__The data__.
• • • • • • •
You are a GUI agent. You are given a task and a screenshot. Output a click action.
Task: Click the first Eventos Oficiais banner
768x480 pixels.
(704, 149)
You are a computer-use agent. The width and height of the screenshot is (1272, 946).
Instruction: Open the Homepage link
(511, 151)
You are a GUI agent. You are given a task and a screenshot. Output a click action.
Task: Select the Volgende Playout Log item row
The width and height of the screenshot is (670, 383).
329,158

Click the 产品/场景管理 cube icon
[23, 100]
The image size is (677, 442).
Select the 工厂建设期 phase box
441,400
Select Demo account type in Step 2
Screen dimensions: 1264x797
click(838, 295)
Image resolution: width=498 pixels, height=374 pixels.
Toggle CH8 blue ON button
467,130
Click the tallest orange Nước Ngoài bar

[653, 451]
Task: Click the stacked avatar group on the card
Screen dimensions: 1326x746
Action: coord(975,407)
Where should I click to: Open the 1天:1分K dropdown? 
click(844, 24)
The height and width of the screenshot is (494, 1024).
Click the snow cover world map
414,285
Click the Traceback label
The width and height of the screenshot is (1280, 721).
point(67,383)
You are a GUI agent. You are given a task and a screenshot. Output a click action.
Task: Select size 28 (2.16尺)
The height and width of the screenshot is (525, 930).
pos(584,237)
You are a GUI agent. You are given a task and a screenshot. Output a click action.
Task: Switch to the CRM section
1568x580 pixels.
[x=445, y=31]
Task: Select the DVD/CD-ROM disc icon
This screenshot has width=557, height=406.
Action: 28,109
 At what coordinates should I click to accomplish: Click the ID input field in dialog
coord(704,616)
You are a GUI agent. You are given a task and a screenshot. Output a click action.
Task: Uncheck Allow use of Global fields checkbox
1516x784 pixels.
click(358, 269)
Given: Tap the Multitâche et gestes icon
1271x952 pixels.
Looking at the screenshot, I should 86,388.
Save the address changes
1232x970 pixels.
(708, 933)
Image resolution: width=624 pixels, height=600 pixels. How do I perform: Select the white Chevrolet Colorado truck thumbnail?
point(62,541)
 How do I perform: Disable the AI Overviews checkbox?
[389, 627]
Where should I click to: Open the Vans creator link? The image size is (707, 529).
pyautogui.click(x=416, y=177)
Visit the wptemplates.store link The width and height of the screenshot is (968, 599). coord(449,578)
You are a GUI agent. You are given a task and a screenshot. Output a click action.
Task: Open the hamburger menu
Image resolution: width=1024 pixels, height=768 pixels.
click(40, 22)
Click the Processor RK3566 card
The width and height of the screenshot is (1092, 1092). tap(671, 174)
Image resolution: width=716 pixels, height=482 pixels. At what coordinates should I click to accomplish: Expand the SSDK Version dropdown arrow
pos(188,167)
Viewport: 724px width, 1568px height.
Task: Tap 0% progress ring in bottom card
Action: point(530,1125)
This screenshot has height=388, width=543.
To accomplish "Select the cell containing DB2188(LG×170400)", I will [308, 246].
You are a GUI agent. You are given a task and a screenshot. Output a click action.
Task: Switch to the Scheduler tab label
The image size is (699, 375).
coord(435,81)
• • • • • • •
__Exercise aim__. What is needed here is the full listing, restated word for word.

__Task response__.
You are a GUI agent. You are given a task and a screenshot. Output a click action.
Task: Click the first Eventos Oficiais banner
768x480 pixels.
(704, 149)
You are a computer-use agent. The width and height of the screenshot is (1272, 946).
Instruction: Open the Homepage link
(511, 151)
You are a GUI agent. You are given a task and a screenshot. Output a click action.
Task: Select the Volgende Playout Log item row
The width and height of the screenshot is (670, 383).
329,158

Click the 产品/场景管理 cube icon
[23, 100]
The image size is (677, 442).
Select the 工厂建设期 phase box
441,400
Select Demo account type in Step 2
Screen dimensions: 1264x797
click(838, 295)
Image resolution: width=498 pixels, height=374 pixels.
Toggle CH8 blue ON button
467,130
Click the tallest orange Nước Ngoài bar

[653, 451]
Task: Click the stacked avatar group on the card
Screen dimensions: 1326x746
Action: coord(975,407)
Where should I click to: Open the 1天:1分K dropdown? 
click(844, 24)
The height and width of the screenshot is (494, 1024).
Click the snow cover world map
414,285
Click the Traceback label
The width and height of the screenshot is (1280, 721).
point(67,383)
You are a GUI agent. You are given a task and a screenshot. Output a click action.
Task: Select size 28 (2.16尺)
The height and width of the screenshot is (525, 930).
pos(584,237)
You are a GUI agent. You are given a task and a screenshot. Output a click action.
Task: Switch to the CRM section
1568x580 pixels.
[x=445, y=31]
Task: Select the DVD/CD-ROM disc icon
This screenshot has width=557, height=406.
Action: 28,109
 At what coordinates should I click to accomplish: Click the ID input field in dialog
coord(704,616)
You are a GUI agent. You are given a task and a screenshot. Output a click action.
Task: Uncheck Allow use of Global fields checkbox
1516x784 pixels.
click(358, 269)
Given: Tap the Multitâche et gestes icon
1271x952 pixels.
Looking at the screenshot, I should 86,388.
Save the address changes
1232x970 pixels.
(708, 933)
Image resolution: width=624 pixels, height=600 pixels. How do I perform: Select the white Chevrolet Colorado truck thumbnail?
point(62,541)
 How do I perform: Disable the AI Overviews checkbox?
[389, 627]
Where should I click to: Open the Vans creator link? The image size is (707, 529).
pyautogui.click(x=416, y=177)
Visit the wptemplates.store link The width and height of the screenshot is (968, 599). coord(449,578)
You are a GUI agent. You are given a task and a screenshot. Output a click action.
Task: Open the hamburger menu
Image resolution: width=1024 pixels, height=768 pixels.
click(40, 22)
Click the Processor RK3566 card
The width and height of the screenshot is (1092, 1092). tap(671, 174)
Image resolution: width=716 pixels, height=482 pixels. At what coordinates should I click to accomplish: Expand the SSDK Version dropdown arrow
pos(188,167)
Viewport: 724px width, 1568px height.
Task: Tap 0% progress ring in bottom card
Action: point(530,1125)
This screenshot has height=388, width=543.
To accomplish "Select the cell containing DB2188(LG×170400)", I will [308, 246].
You are a GUI agent. You are given a task and a screenshot. Output a click action.
Task: Switch to the Scheduler tab label
The image size is (699, 375).
coord(435,81)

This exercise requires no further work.